3 volumes 4to of de text (270 x 203 mm) and 1 large 4to volume of atlas (303 x 229 mm). Texte : XII, CXLIV, 628 pp., 2 nn.ll. (errata), a folding table (Wahitho language) for volume I; XVI, 676 pp. 1 nn.l. (errata) for volume II; XI, 431 pp. 1 nn.l (errata) for volume III. Atlas : 1 blank l., 1 nn.l (title), VIII, 158 pp. 1 nn.l (table) and 16 engraved plates (numbered 1-15, 6bis). Original publisher’s speckled boards, flat spine with printed labels, modern slipcases.

Catégories:
8500,00 

1 in stock

Sabin, 24751 & 44491; Hill (2), 612 ; Howgego, M-43; Lada-Mocarski, 54 ; see Odile Gannier, Consigner l’événement : les journaux de voyage de Marchand, in “Annales historiques de la Révolution française”, n° 320 (2000).

First edition, the rare in 4to issue.

Relation of the second great circumnavigation voyage by a Frenchman, a quarter of a century after that of Bougainville, “a very important and authoritative work for the history of the northwest coast” (Lada-Mocarski).
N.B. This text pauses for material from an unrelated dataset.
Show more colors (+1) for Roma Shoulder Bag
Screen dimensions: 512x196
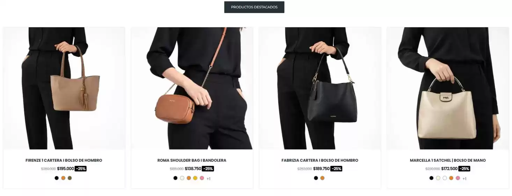(x=209, y=179)
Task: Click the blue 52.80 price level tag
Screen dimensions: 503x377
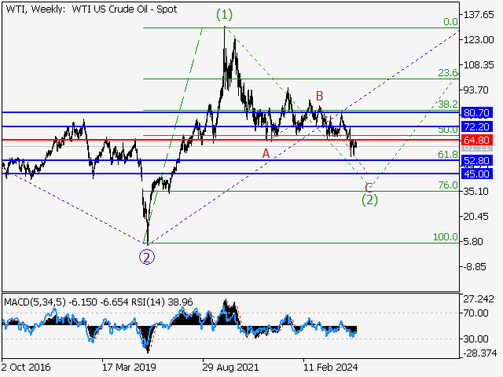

The work was based on the notes and logbook of Étienne Marchand (who died in 1793) by Charles-Pierre Claret de Fleurieu (1737-1810). Other sources were incorporated into the final version: the report sent from the Ile de France in April 1792, the diary of the ship’s surgeon Claude Roblet and, above all, the diary of Captain Prosper Chenal, second in command, who was in charge of all the reconnaissance work during the expedition. The Solide’s mission, launched by private shipowners, was originally purely commercial: to explore the route taken by ships trading in skins between Nootka and Macao. Marchand left Marseille on 14 December 1790; his return, on 14 August 1792, went unnoticed due to current political events (four days after the events of 10 August).
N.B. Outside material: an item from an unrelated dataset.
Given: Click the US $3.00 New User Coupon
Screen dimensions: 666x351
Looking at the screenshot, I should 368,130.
Marchand explored the southern lands and discovered the islands of the northern group of the Marquesas (Ua Pou, Nuku Hiva, Motu Hiti, Eiao, Hotutu), which he appropriately named  “Isles de la Révolution”.

“Parti de Marseille en décembre [1790] sur le Solide, il doubla le Cap Horn et reconnut en détail l’archipel des Marquises (Nuku-Hiva, Fatu-Hiva, Hiva-Oa, Vaitahu) qu’il baptisa îles de la Révolution. Grâce à lui le pavillon tricolore flotta pour la première fois dans le Pacifique (juin 1791). Il remonta ensuite vers le Nord, chargea en Alaska une cargaison de fourrures avec laquelle il gagna Macao après avoir fait escale aux îles Hawaï” (Taillemite).
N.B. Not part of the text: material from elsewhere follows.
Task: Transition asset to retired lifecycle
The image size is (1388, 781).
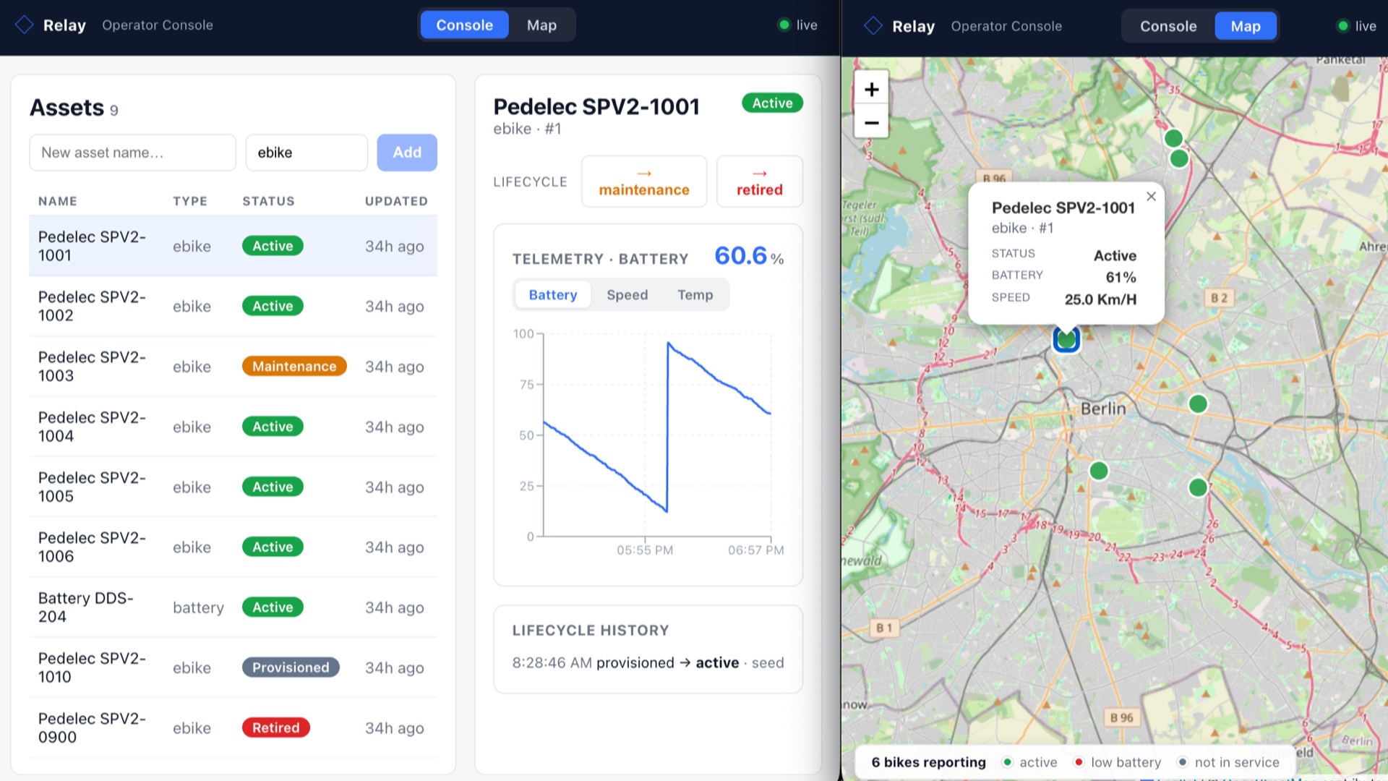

“A most important work for the history of geographical discovery in the Northwest. Marchand’s expedition sailed around Cape Horn and, after touching at the Marquesas and Hawaii, visited Norfolk Sound, Queen Charlotte Island, Nootka Sound, and parts of the northwest coast of America, of which lenghty descriptions are given, in addition to descriptions of the Indian inhabitants. The introduction is a valuable feature of this work, as it contains Fleurieu’s learned researches on the early navigators to the North Pacific, from 1537 to 1791. Among others, the voyages of Drake, Juan de Fuca, Admiral de Fuentes (de Fonte), Bering, Chirikov, Cook, La Pérouse, Meares, Portlock and Dixon, Colnet, Don Haro, and Malaspina are discussed and recapitulation given. The second volume give nautical observations and natural history The second volume gives nautical observations and natural history… The third volume has more natural history, Drake’s discoveries of 1578, and Roggeveen’s voyage, 1721-22, as well as a ‘Liste générale des voyageurs et des auteurs cités…’ The fourth volume relates to hydrography and hydrographical charts (…), as well as copies of earlier charts and new surveys of the Marquesas Islands and the northwest coast of America” (Hill).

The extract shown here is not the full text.